**EXERCISE 1**. From the spin label article, retype the part that opens with the words containing "A spin label (SL)" and closes with "can be used.".
**EXERCISE 2**. According to the spin label article, which technique allows one to monitor a specific region within a protein?
**EXERCISE 3**. Give what follows the last sentence of the spin label article.

= Spin label =

EPR spectrum of a spin label

A spin label (SL) is an organic molecule which possesses an unpaired electron, usually on a nitrogen atom, and the ability to bind to another molecule. Spin labels are normally used as tools for probing proteins or biological membrane-local dynamics using electron paramagnetic resonance spectroscopy. The site-directed spin labeling (SDSL) technique allows one to monitor a specific region within a protein. In protein structure examinations, amino acid-specific SLs can be used.

The goal of spin labeling is somewhat similar to that of isotopic substitution in NMR spectroscopy. There one replaces an atom lacking a nuclear spin (and so is NMR-silent) with an isotope having a spin I ≠ 0 (and so is NMR-active). This technique is useful for tracking the chemical environment around an atom when full substitution with an NMR-active isotope is not feasible. Recently, spin-labelling has also been used to probe chemical local environment in NMR itself, in a technique known as Paramagnetic Relaxation Enhancement (PRE).

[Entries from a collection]
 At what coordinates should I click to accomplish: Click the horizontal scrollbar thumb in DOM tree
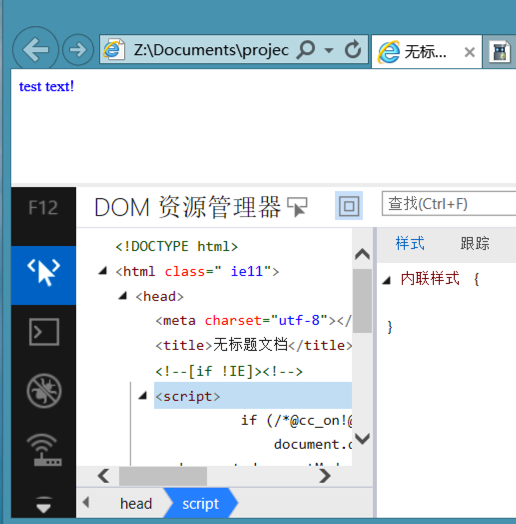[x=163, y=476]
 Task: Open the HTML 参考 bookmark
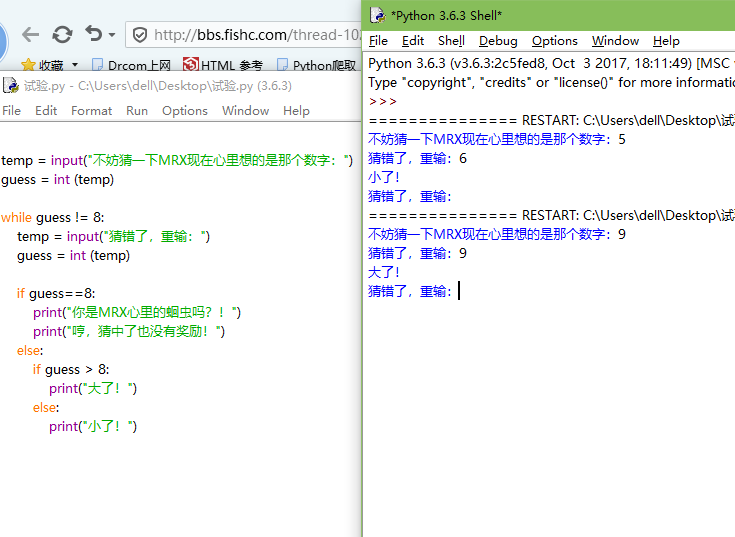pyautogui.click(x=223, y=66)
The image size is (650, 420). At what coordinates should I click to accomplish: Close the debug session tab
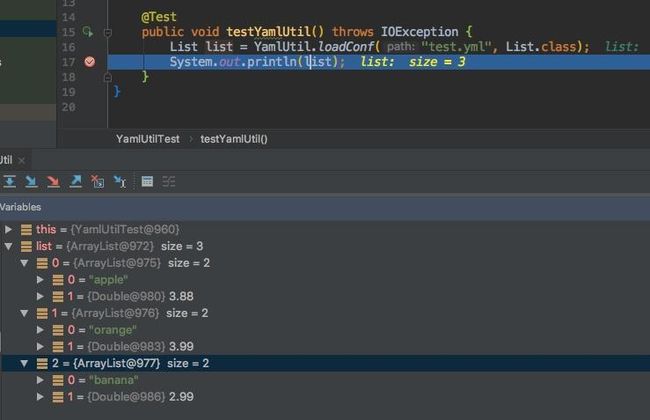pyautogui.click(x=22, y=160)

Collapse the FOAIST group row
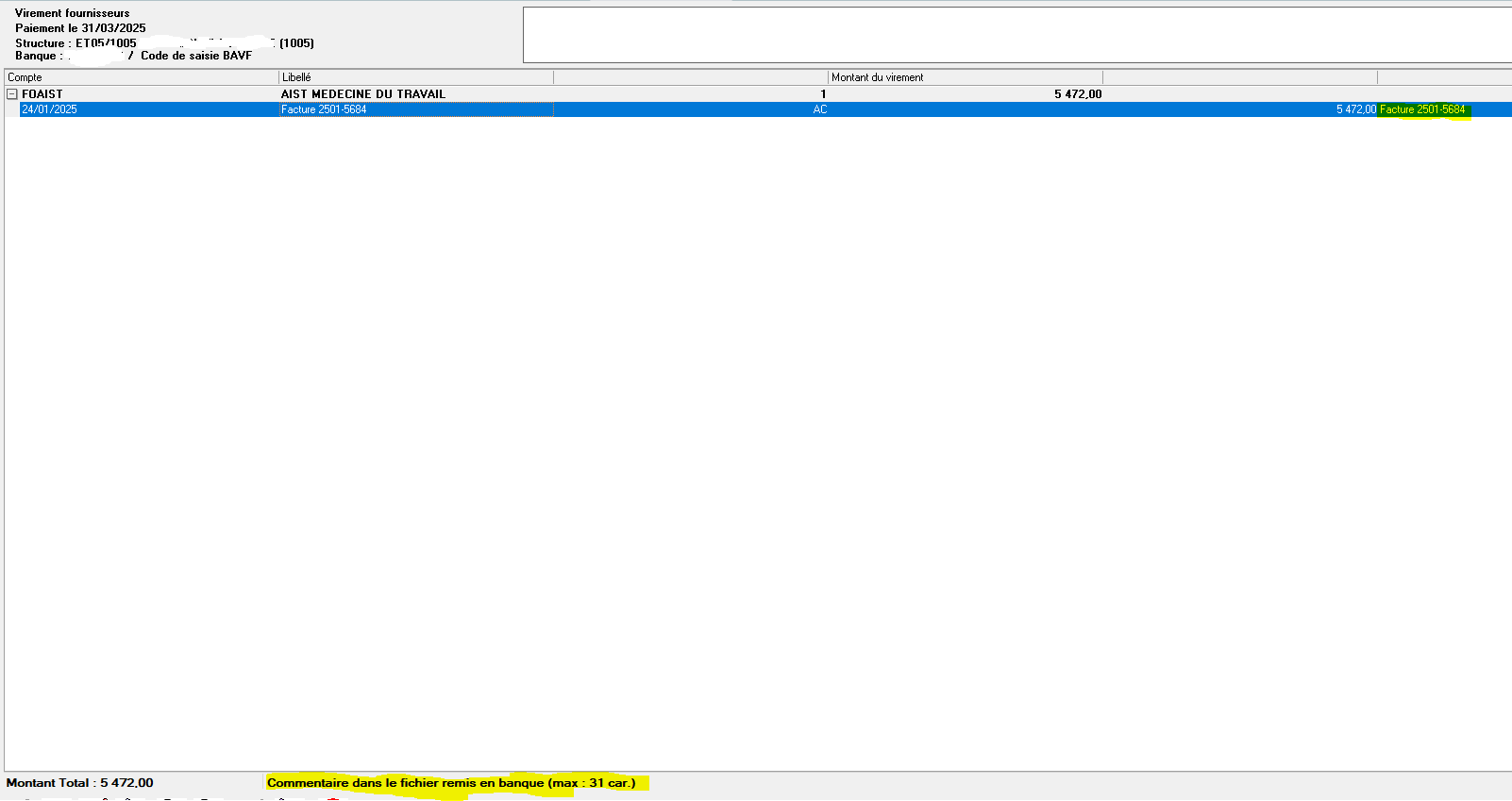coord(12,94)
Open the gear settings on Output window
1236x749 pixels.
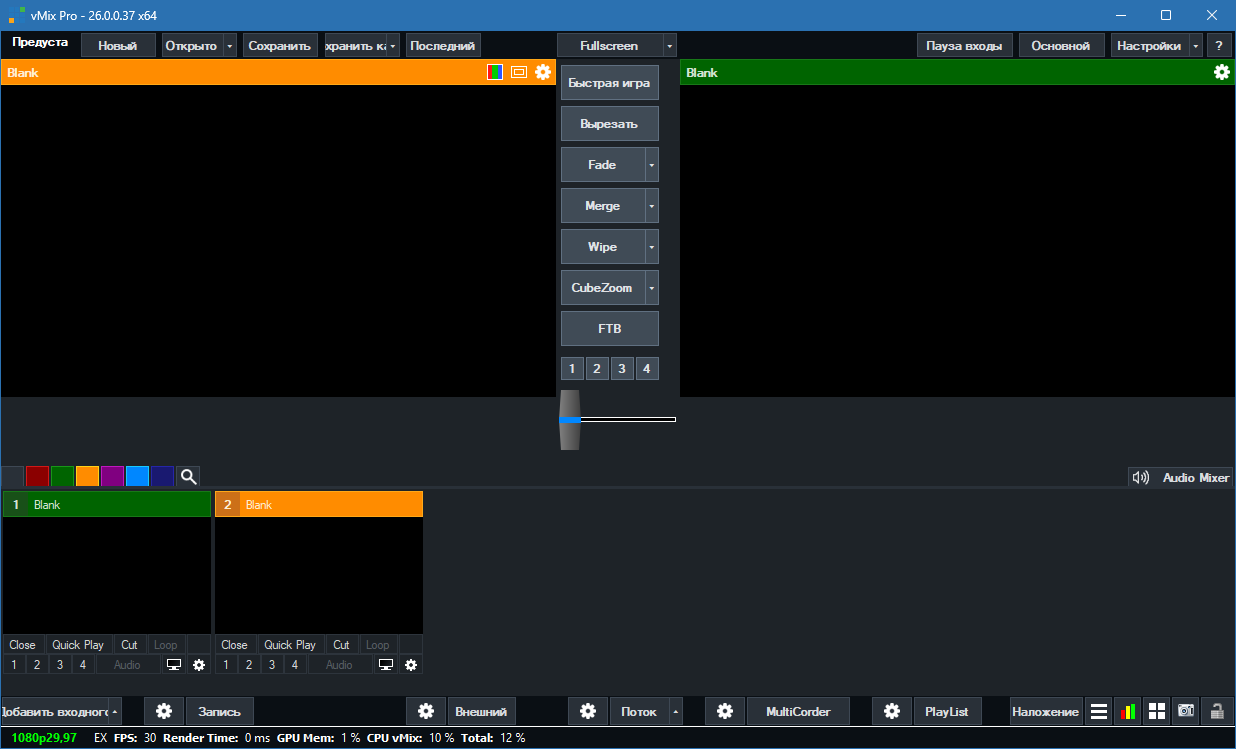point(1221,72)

**TASK RESULT 1**.
A spin label (SL) is an organic molecule which possesses an unpaired electron, usually on a nitrogen atom, and the ability to bind to another molecule. Spin labels are normally used as tools for probing proteins or biological membrane-local dynamics using electron paramagnetic resonance spectroscopy. The site-directed spin labeling (SDSL) technique allows one to monitor a specific region within a protein. In protein structure examinations, amino acid-specific SLs can be used.

**TASK RESULT 2**. The site-directed spin labeling (SDSL) technique.

**TASK RESULT 3**.
Recent developments in the theory and experimental measurement of PREs have enabled the detection, characterization and visualization of sparsely populated states of proteins and their complexes. Such states, which are invisible to conventional biophysical and structural techniques, play a key role in many biological processes including molecular recognition, allostery, macromolecular assembly and aggregation.

==Applications of spin EPR==
Spin labelled fatty acids have been extensively used to understand dynamic organization of lipids in bio-membranes and membrane biophysics. For example, stearic acid labelled with aminoxyl spin label moiety at various carbons (5, 7, 9, 12, 13, 14 and 16) with respect to first carbon of carbonyl group have been used to study the flexibility gradient of membrane lipids to understand membrane fluidity conditions at different depths of their lipid bilayer organization.